First buy a hat, no Paris model
But one the Swiss wear when they yodel,
A bowler thing with one or two
Feathers to conceal the view;
And then in sandals walk the street
(All modern painters use their feet
For painting, on their canvas strips,
Their wives or mothers, minus hips).
Perhaps it would be best if you
Created something very new,
A dirty novel done in Erse
Or written backwards in Welsh verse,
Or paintings on the backs of vests,
Or Sanskrit psalms on lepers' chests.
But if this proved imposs-i-ble
Perhaps it would be just as well,
For you could then write what you please,
And modern verse is done with ease.
Do not forget that 'limpet' rhymes
With 'strumpet' in these troubled times,
And commas are the worst of crimes;
Few understand the works of Cummings,
And few James Joyce's mental slummings,
And few young Auden's coded chatter;
But then it is the few that matter.
Never be lucid, never state,
If you would be regarded great,
The simplest thought or sentiment,
(For thought, we know, is decadent);
Never omit such vital words
As belly, genitals and -----,
For these are things that play a part
(And what a part) in all good art.
Remember this: each rose is wormy,
And every lovely woman's germy;
Remember this: that love depends
On how the Gallic letter bends;
Remember, too, that life is hell
And even heaven has a smell
Of putrefying angels who
Make deadly whoopee in the blue.
These things remembered, what can stop
A poet going to the top?
A final word: before you start
The convulsions of your art,
Remove your brains, take out your heart;
Minus these curses, you can be
A genius like David G.
Take courage, aunt, and send your stuff
To Geoffrey Grigson with my luff,
And may I yet live to admire
How well your poems light the fire.
Elegy
Too proud to die; broken and blind he died
The darkest way, and did not turn away,
A cold kind man brave in his narrow pride
On that darkest day. Oh, forever may
He lie lightly, at last, on the last, crossed
Hill, under the grass, in love, and there grow
Young among the long flocks, and never lie lost
Or still all the numberless days of his death, though
Above all he longed for his mother's breast
Which was rest and dust, and in the kind ground
The darkest justice of death, blind and unblessed.

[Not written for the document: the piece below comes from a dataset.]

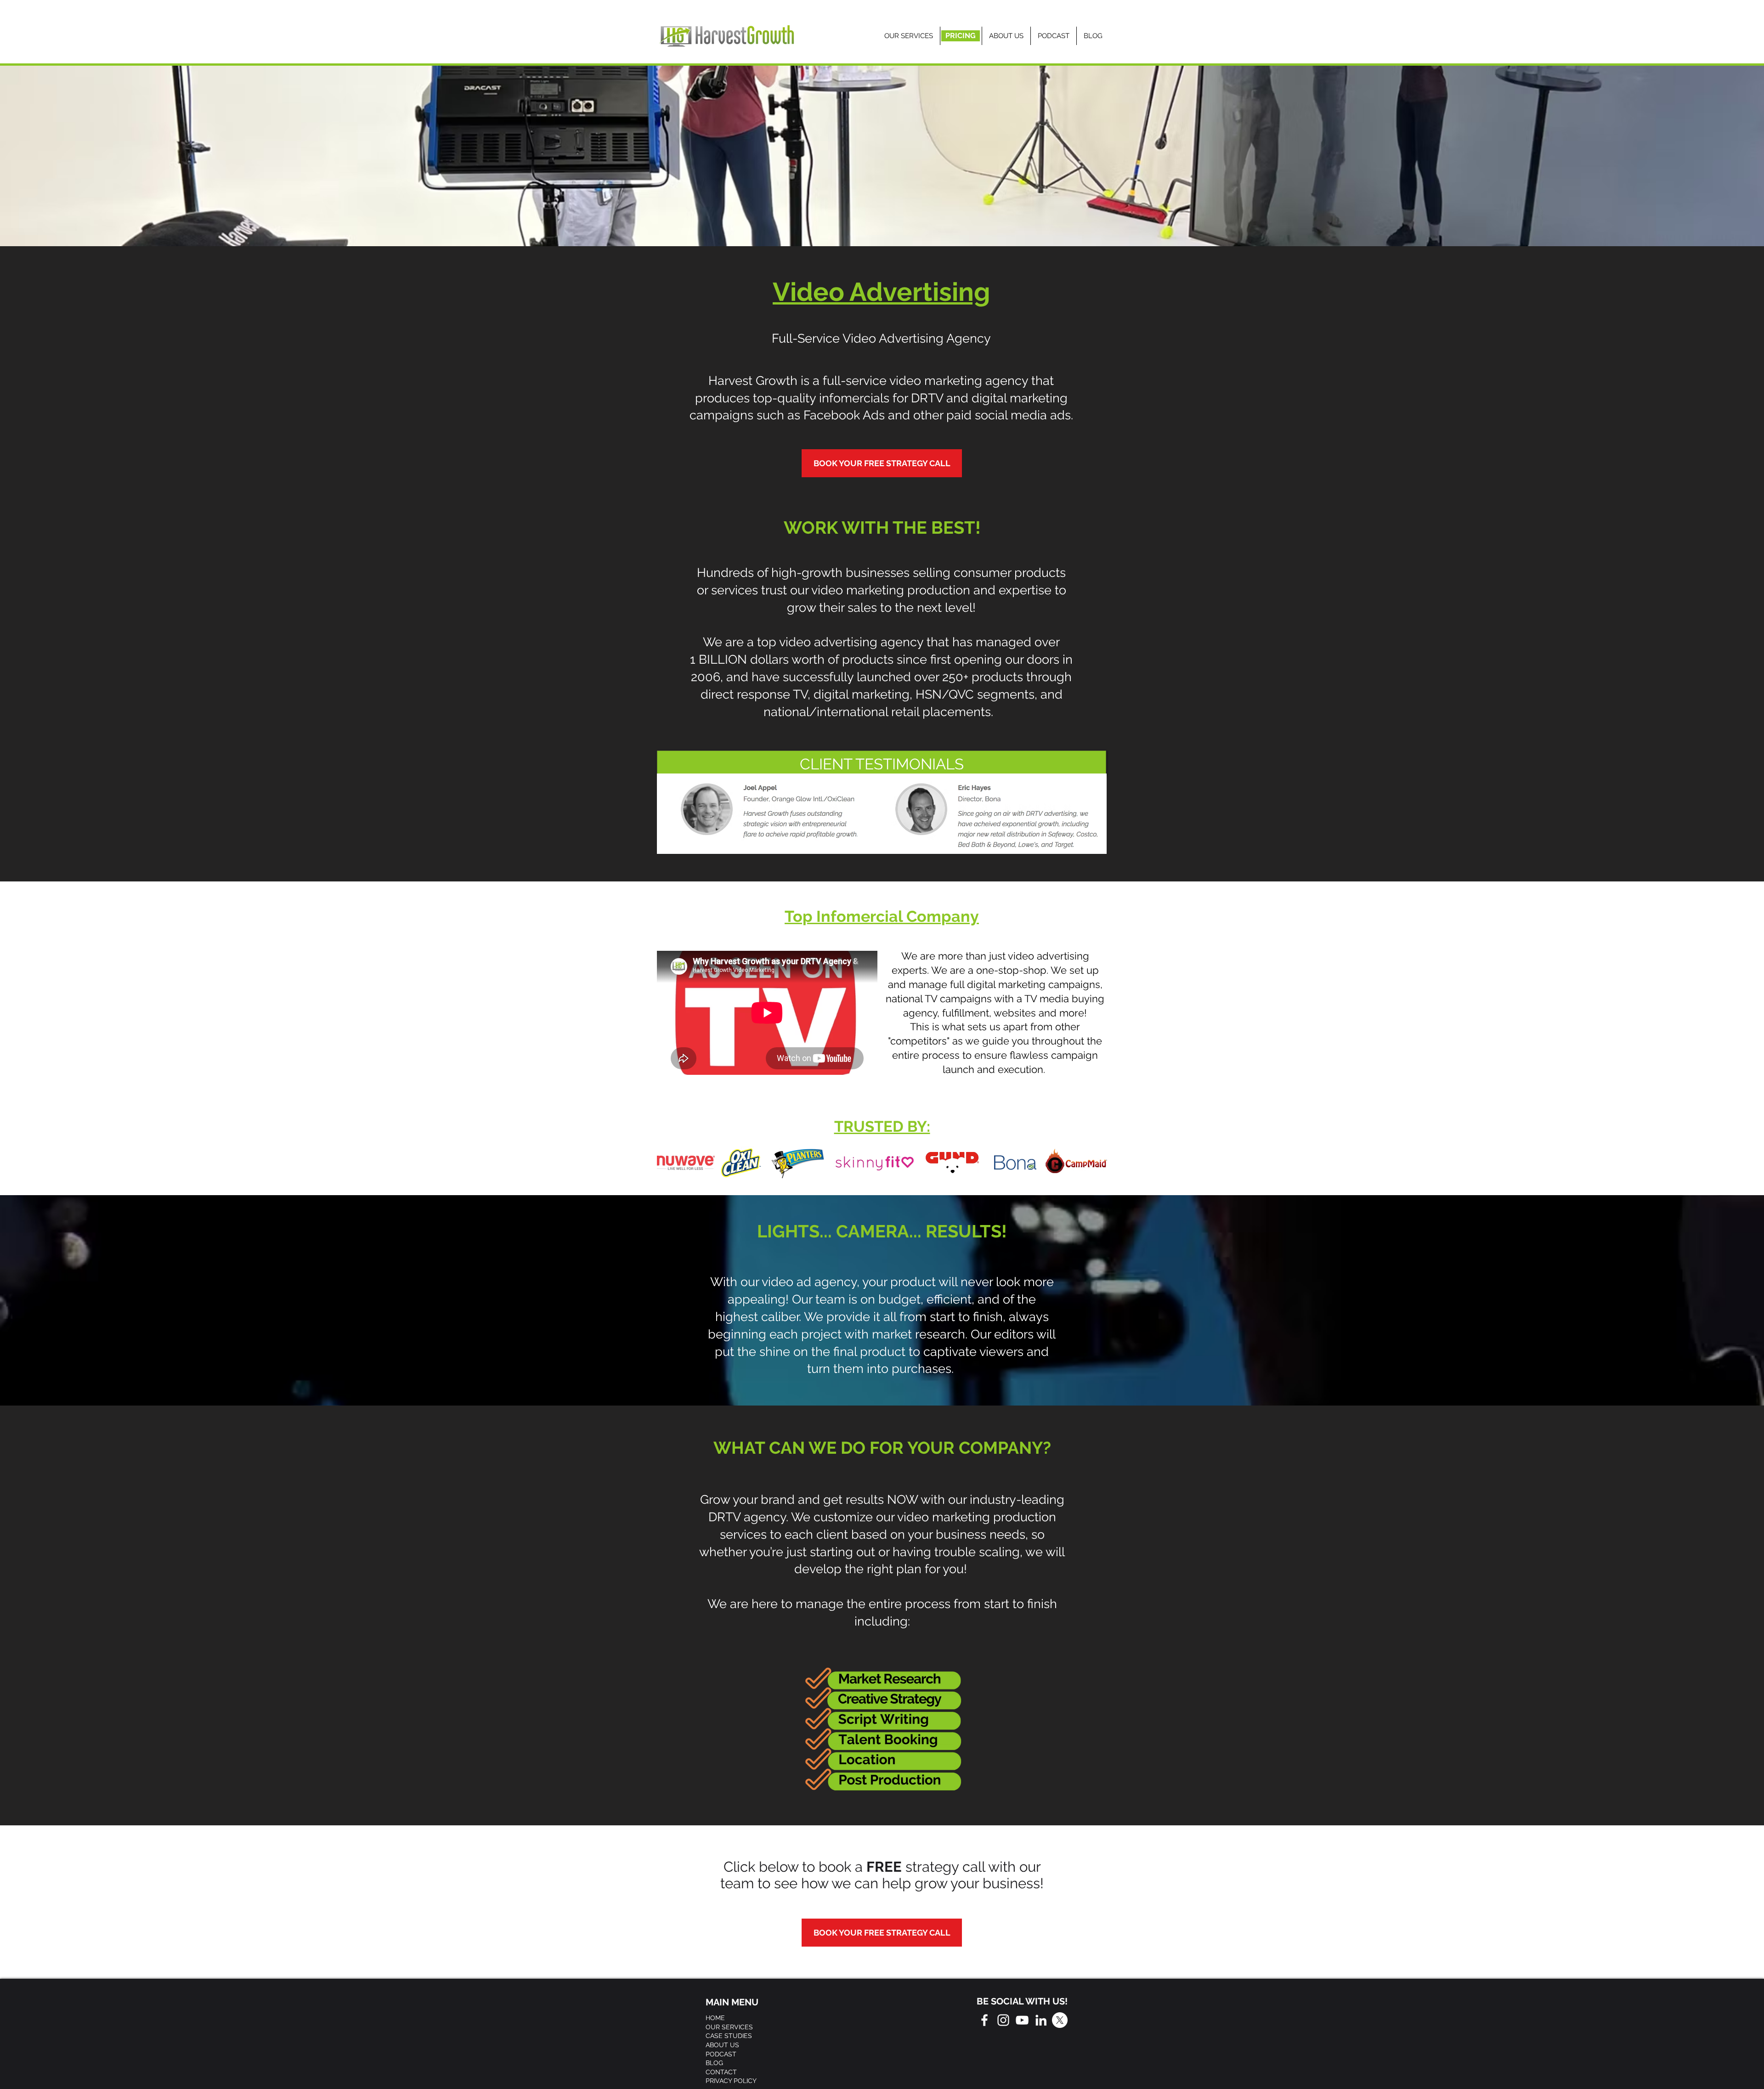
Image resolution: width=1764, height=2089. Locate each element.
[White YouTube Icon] (1022, 2020)
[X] (1060, 2020)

Let him find no rest but be fathered and found,
I prayed in the crouching room, by his blind bed,
In the muted house, one minute before
Noon, and night, and light. The rivers of the dead
Veined his poor hand I held, and I saw
Through his unseeing eyes to the roots of the sea.
(An old tormented man three-quarters blind,
I am not too proud to cry that He and he
Will never never go out of my mind.
All his bones crying, and poor in all but pain,
Being innocent, he dreaded that he died
Hating his God, but what he was was plain:
An old kind man brave in his burning pride.
The sticks of the house were his; his books he owned.
Even as a baby he had never cried;
Nor did he now, save to his secret wound.
Out of his eyes I saw the last light glide.
Here among the light of the lording sky
An old blind man is with me where I go
Walking in the meadows of his son's eye
On whom a world of ills came down like snow.
He cried as he died, fearing at last the spheres'
Last sound, the world going out without a breath:
Too proud to cry, too frail to check the tears,
And caught between two nights, blindness and death.
O deepest wound of all that he should die
On that darkest day. Oh, he could hide
The tears out of his eyes, too proud to cry.